Enfim conseguimos desvendar o mistério. Não era um monstro, não era terremoto e não era vulcão. Era uma tromba d'água no alto da montanha que fica acima das piscinas termais. Quando isso acontece (e pasmem, é normal!) a água cai violentamente, arrastando barro, pedras, árvores. Em 2005 aconteceu um tão forte que, segundo disseram, matou 12 pessoas em Machu Picchu Pueblo.

As piscinas quentes, onde estávamos pouco antes de soar a sirene, foi o primeiro lugar a ser atingido e as pessoas que ali estavam correram ladeira abaixo de roupa de banho mesmo.

Pensamos que estávamos a salvo ali no alto da montanha e que fosse só esperar tudo voltar ao normal. De repente a policial nos avisa que naquela montanha também poderia ter huayco. Tivemos que descer, pular o muro de novo, ajudar outras senhoras e correr para o outro lado da cidade. Atravessamos uma ponte e vimos que a água do rio estava muito escura e descendo com muita força. Ficamos na porta de um hotel 5 estrelas chamado Pueblo Hotel, até o vigilante nos mandar sair, pois se tratava de propriedade particular e ninguém poderia ficar ali. Fiquei muito revoltada com isso, pois nos haviam dito que aquele lugar era o mais seguro e o babaca (só chamando assim) retirando o povo dali, da calçada, da rua! Ninguém estava dentro do hotel!

Bom, saímos da porta do hotel e ficamos no meio da linha do trem. Nessa hora "caiu a ficha". O último trem já havia partido e estávamos presos naquela cidade. Começou a escurecer e ficamos conversando com alguns moradores. Eles disseram que no mês de março choveu tanto que eles dormiam de roupa, já que ter huayco é comum ali. Só que, mesmo com toda chuva, nada aconteceu. Naquele dia não choveu nada na cidade, só no alto da montanha, e ninguém esperava por isso.

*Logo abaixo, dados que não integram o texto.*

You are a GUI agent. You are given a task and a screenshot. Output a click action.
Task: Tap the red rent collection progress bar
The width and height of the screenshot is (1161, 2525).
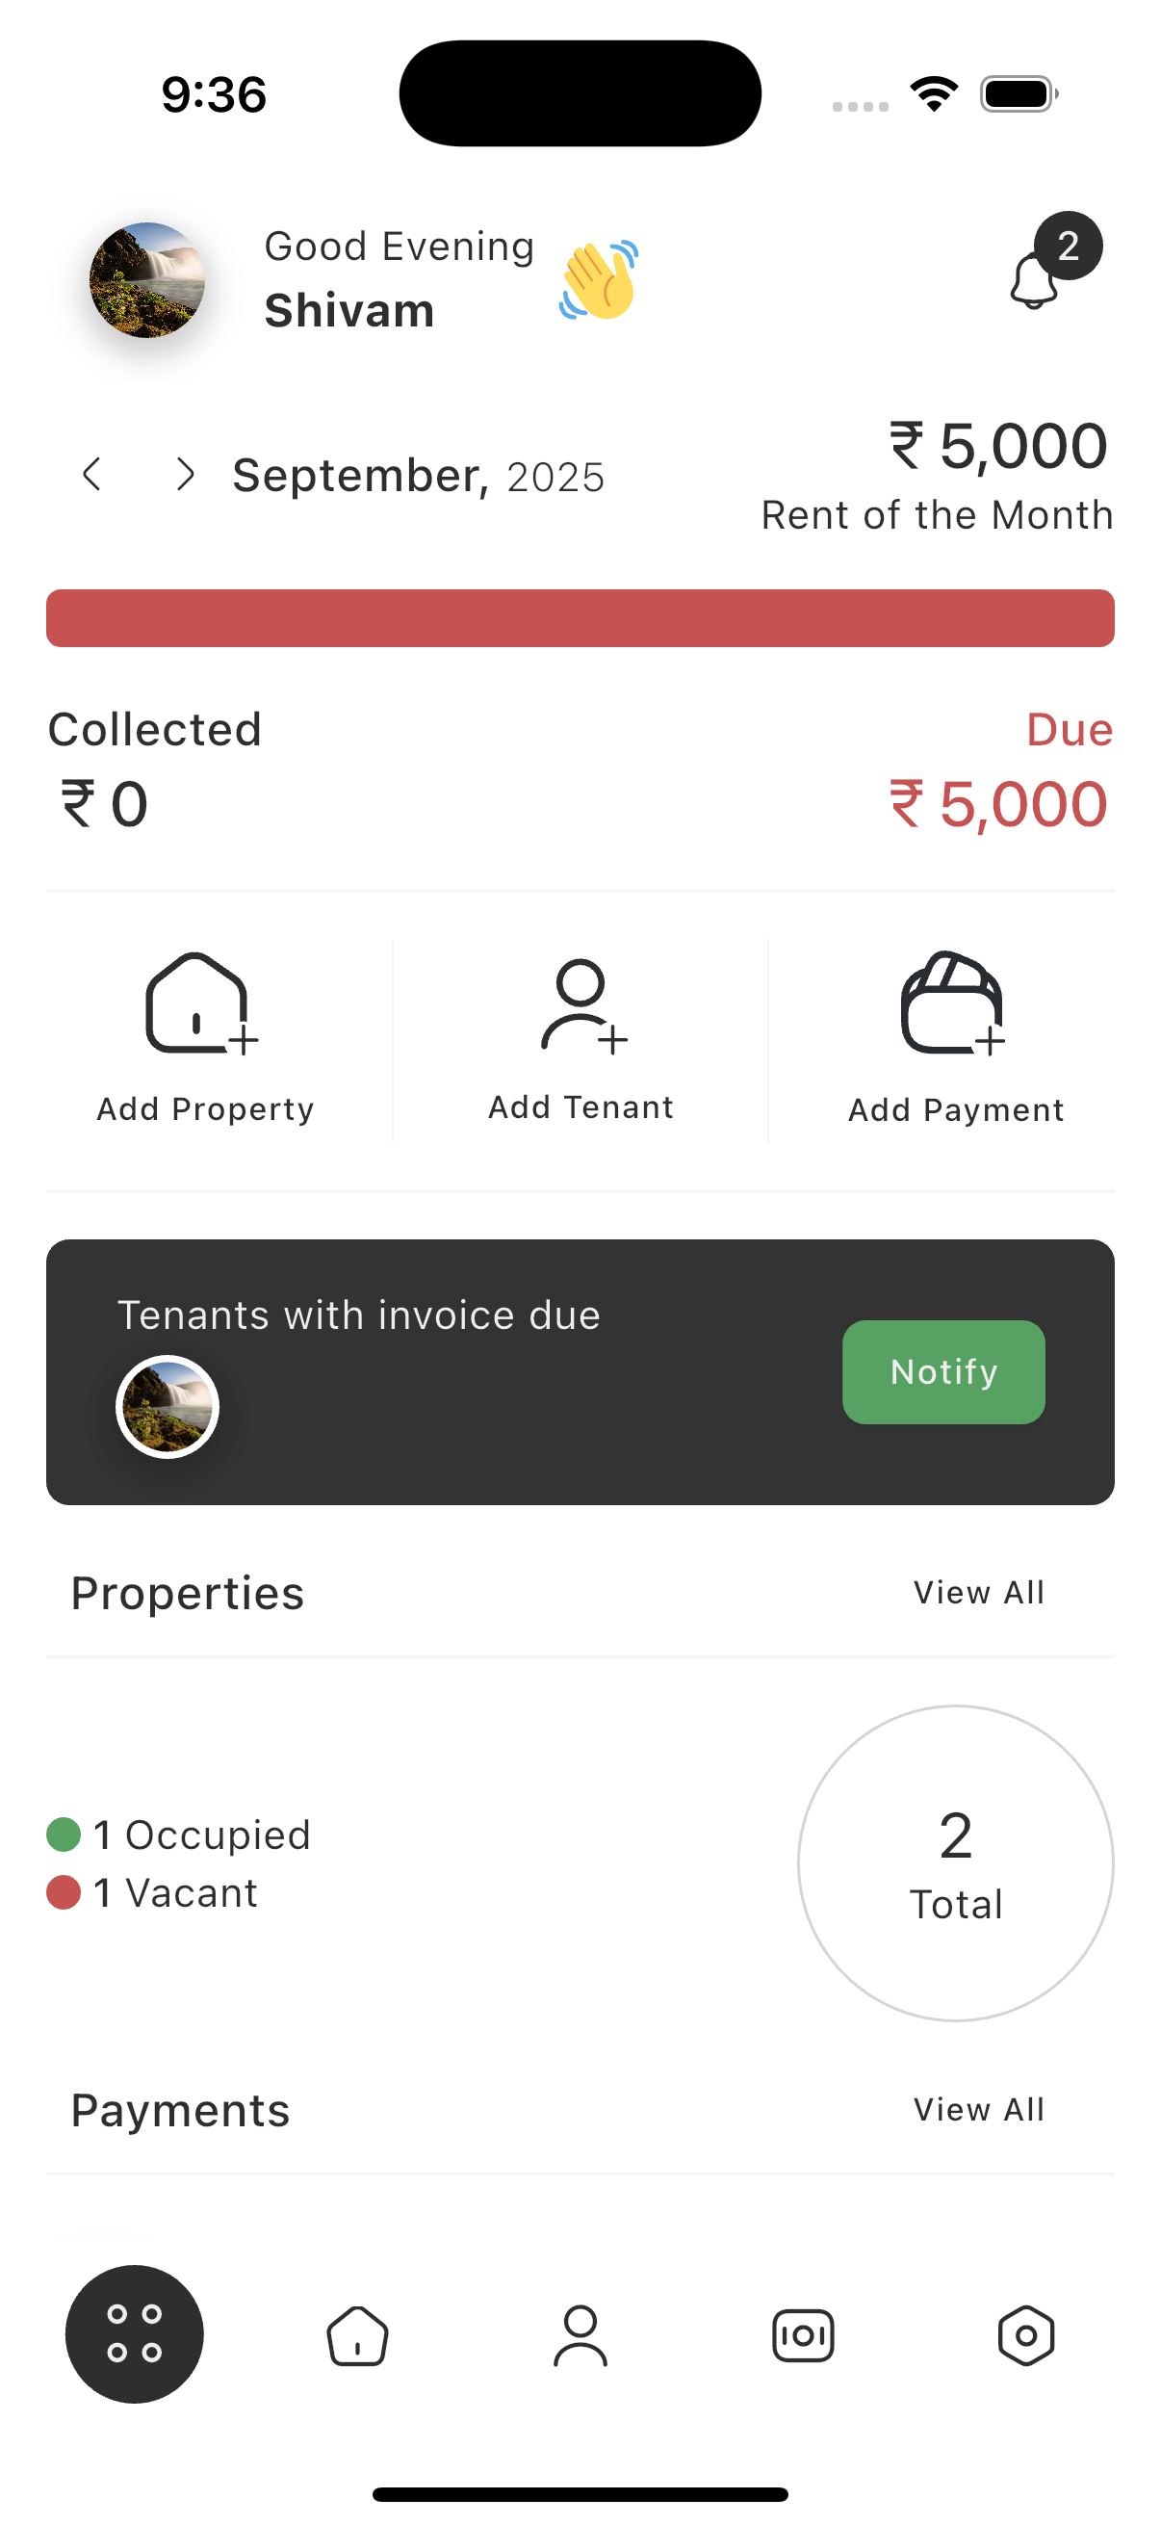580,619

Aos poucos, o intervalo entre as sirenes ia ficando maior e, por volta de umas 18:30h, todos puderam retornar às suas casas. Eu estava com muito medo de ficar na cidade e perguntei a alguns moradores se havia algum hotel seguro. Eles diziam que nada ali era seguro, que se Pachamama quisesse nos levar não teria como fugir, etc. Muito consolador! Disseram que o nosso hotel, por ficar ao lado do rio, era um dos mais perigosos e que talvez o mais seguro fosse o 5 estrelas, de onde nos expulsaram da porta.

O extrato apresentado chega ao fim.